1. I am looking for a book by Laurell K. Hamilton. I just read the third book in the Anita Blake series and I can’t figure out which one comes next!

Next in the series: The lunatic café (January 1996)

2. What have I read recently? Well, I just finished this great book by Barbara Kingsolver, Prodigal Summer. I really liked the way it was written, you know, the way she used language. I wouldn't mind something a bit faster paced though.

Saving the world (Apr 2006) by Julia Alvarez. Based on the appeal of the Kingsolver novel, I think that the reader might enjoy the reflective, romantic, suspenseful tone, the compelling and lyrical writing style, and the brisk pace of this novel.

3. I like reading books set in different countries. I just read one set in China, could you help me find one set in Japan? No, not modern – historical. I like it when the author describes it so much it feels like I was there!

The translation of love (Apr 2016) by Lynne Kutsukake
The thousand autumns of Jacob De Zoet (Jun 2010) by David Mitchell

4. I read this great mystery by Elizabeth George called Well-Schooled in Murder and I loved it. Then my dentist said that if I liked mysteries I would probably like John Sandford, but boy was he creepy I couldn't finish it! Do you have any suggestions?

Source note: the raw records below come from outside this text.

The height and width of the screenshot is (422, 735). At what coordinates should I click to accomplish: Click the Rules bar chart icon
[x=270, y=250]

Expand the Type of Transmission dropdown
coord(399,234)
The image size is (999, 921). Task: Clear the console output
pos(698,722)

A possibility of violence (Jul 2014) by Dror Mishani
The nature of the beast: a Chief Inspector Gamache novel (Aug 2015) by Louise Penny

5. My husband has really gotten into zombies lately. He’s already read The Walking Dead and World War Z, is there anything else you can recommend?
Day by day Armageddon (Sep 2009) by J. L. Bourne

6. I love books that get turned into movies, especially literary ones. Can you recommend some? Nothing too old, maybe just those from the last 5 years or so.

Wild girls (Oct 2016) by Erica Abeel
Judas (Nov 2016) by Amos Oz
The Wonder (Sep 2016) by Emma Donoghue
All the light we cannot see (May 2014) by Anthony Doerr

7. I love thrillers but I hate foul language and sex scenes. I want something clean and fast paced.

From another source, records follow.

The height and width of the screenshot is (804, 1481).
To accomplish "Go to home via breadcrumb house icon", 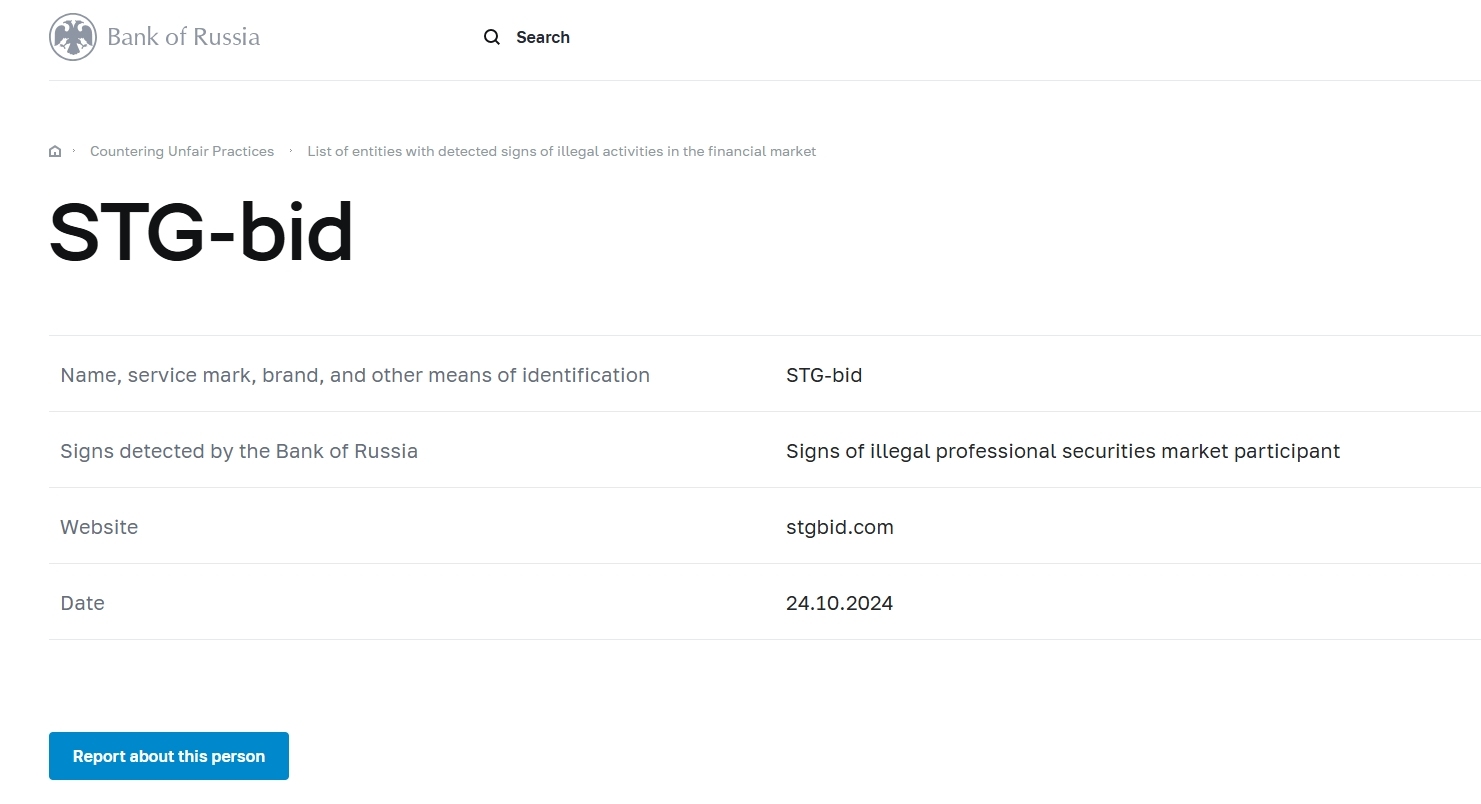I will [x=55, y=152].
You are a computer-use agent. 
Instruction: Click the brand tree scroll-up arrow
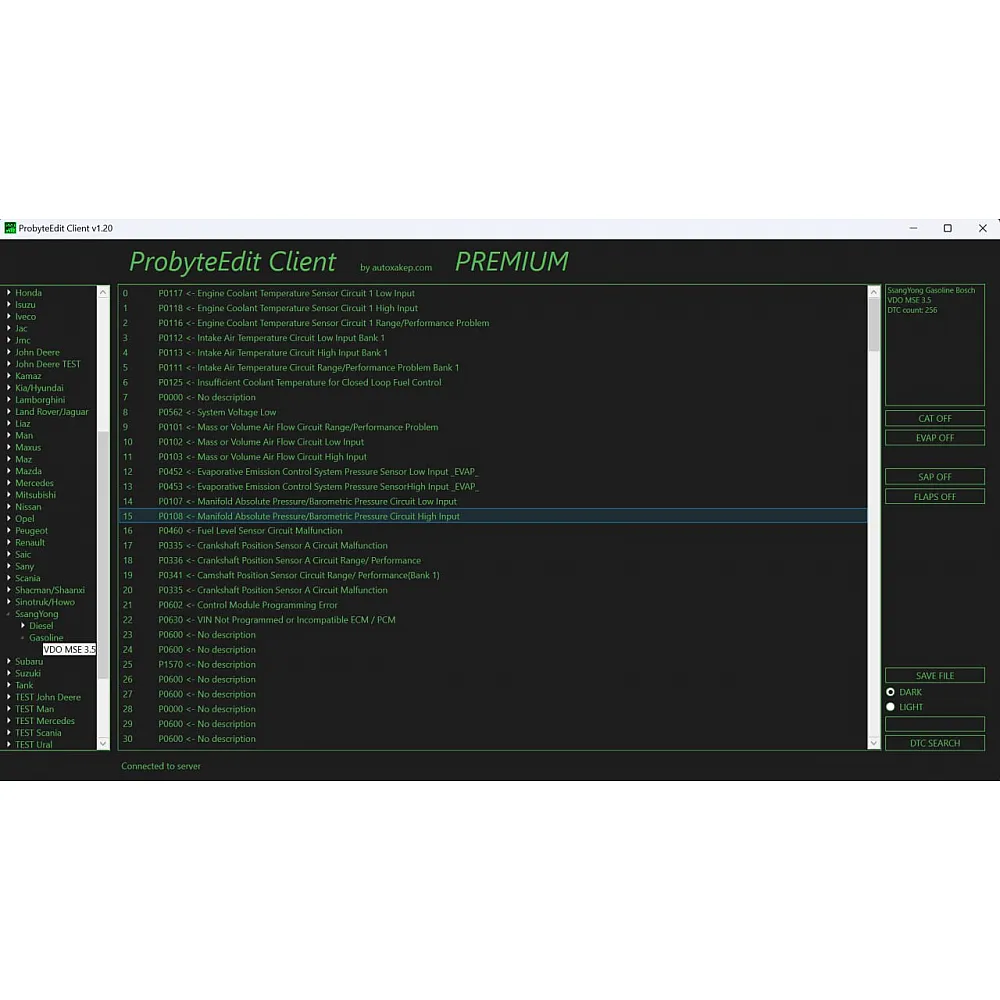pos(103,292)
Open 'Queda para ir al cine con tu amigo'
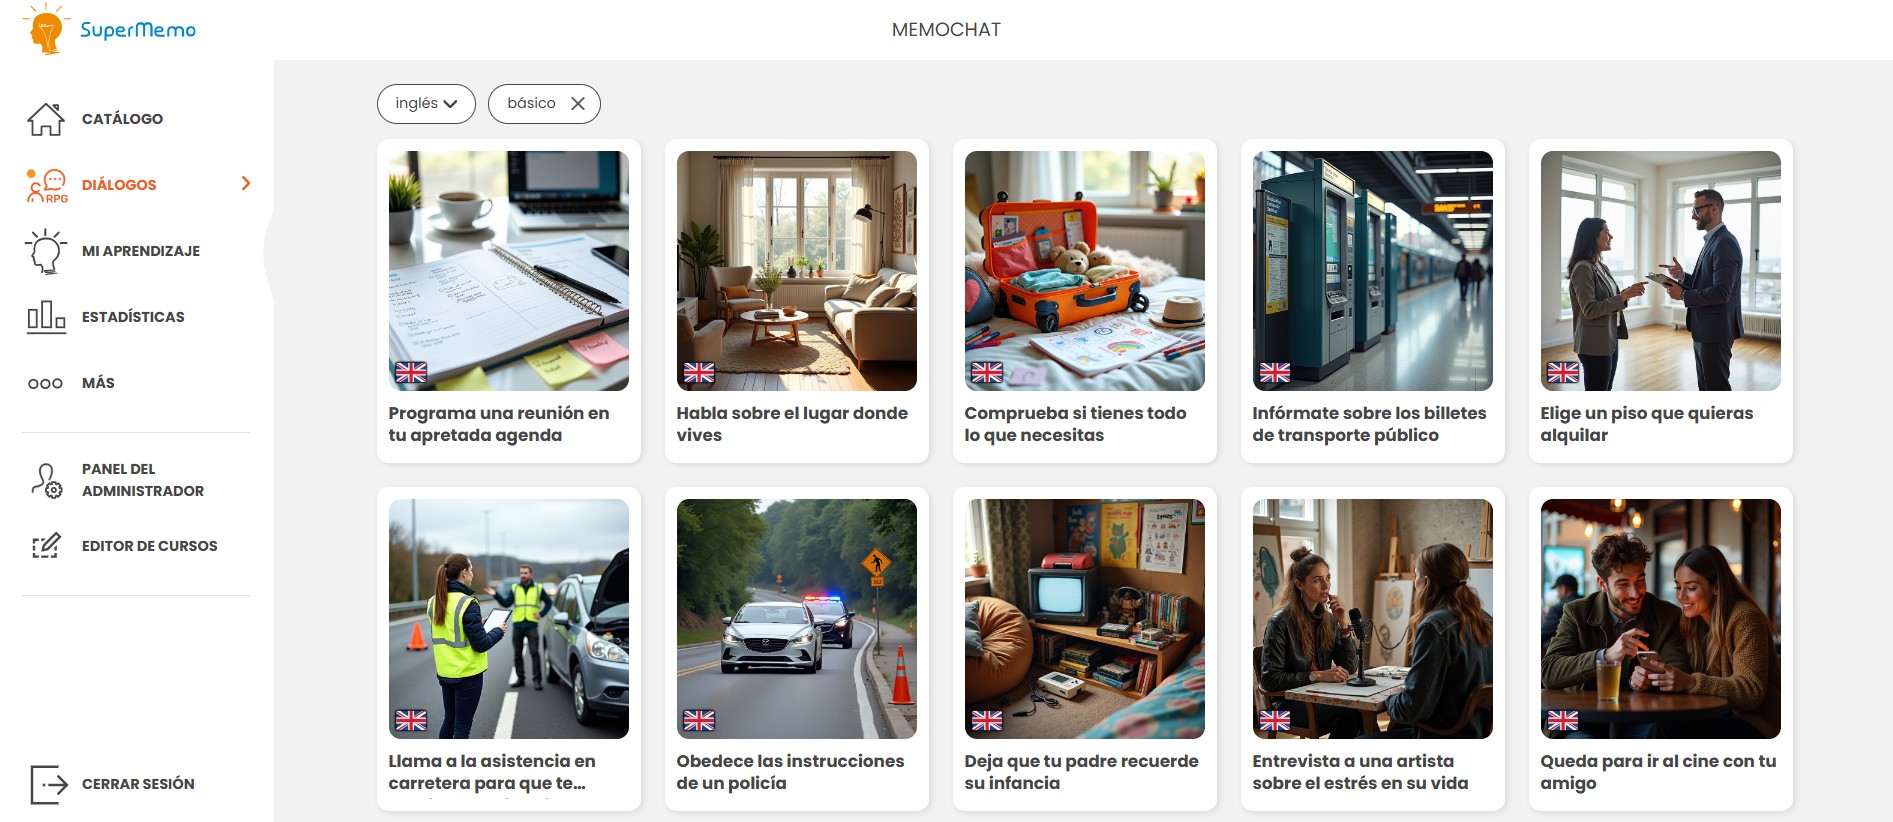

I had some difficulty searching within a genre and limiting the results to weed out foul language and sex scenes. Am I overlooking an important tool on NoveList or other RA resources?
I stuck to literary thrillers in the hope that the storylines and writing styles might not include a great deal of foul language or sex scenes.

The last days of night (Sep 2016) by Graham Moore
A guide for the perplexed (Sep 2013) by Dara Horn

Second, after you get a chance to do the readings and explore Mary Chelton's list of tools, I want to hear about how you find books to read. It could be a site or a resource you've just discovered or one you've used for years, one you use for yourself or for your patrons or family and friends.

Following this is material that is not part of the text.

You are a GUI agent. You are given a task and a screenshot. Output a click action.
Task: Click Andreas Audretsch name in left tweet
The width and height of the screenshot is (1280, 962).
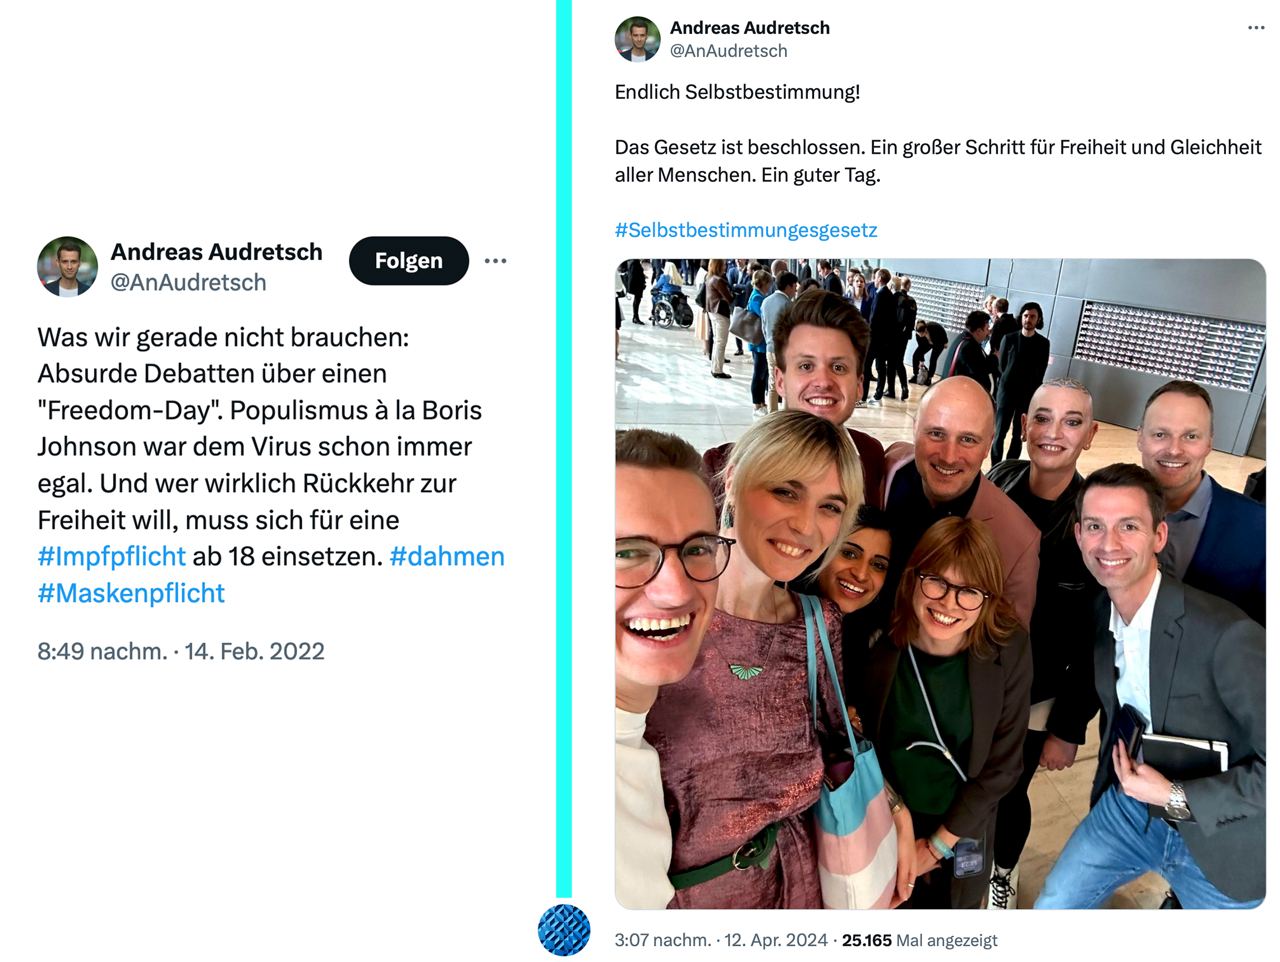tap(216, 252)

It’s been just in the past few weeks that I’ve started to use readers’ advisory tools (like goodreads, Novelist, etc.) to find books that I might like to read. In the past, I’ve relied mostly on browsing sections of stacks and bookstores, Amazon.com recommendations, and book award lists. 

Tuesday, January 17, 2017

reading profile

It wasn't until partway through high school  -- when I started reading Walk Two Moons by Sharon Creech during school lunch -- that I started to read on my own terms. I think a friend might have exclaimed that this was her absolute favorite book as a kid, and I wanted to know what the fuss was all about. Since then, I've often read books based on recommendations from others or by observing what others are reading. Often this is great; it pushes me in directions that I might not otherwise have gone and helps me to feel connected to friends and strangers through individual and shared experiences of the same text. Still, there are many genres that I haven't gotten into, and I'm really looking forward to exploring further in this course.

I tend to gravitate towards fiction that allows me to enter the interior worlds of others. Currently, I'm reading Mrs. Dalloway by Virginia Woolf; the wandering descriptions and stream of consciousness style are testing my patience, in a good way. I also enjoy graphic novels, plays, nonfiction, and memoirs. 

Some of the highlights from my last year of reading are: the Neapolitan series by Elena Ferrante, Oryx and Crake by Margaret Atwood, Kindred by Octavia Butler, Giovanni's Room by James Baldwin, The Gentrification of the Mind: Witness to a Lost Imagination by Sarah Schulman, Lost in Translation by Eva Hoffman.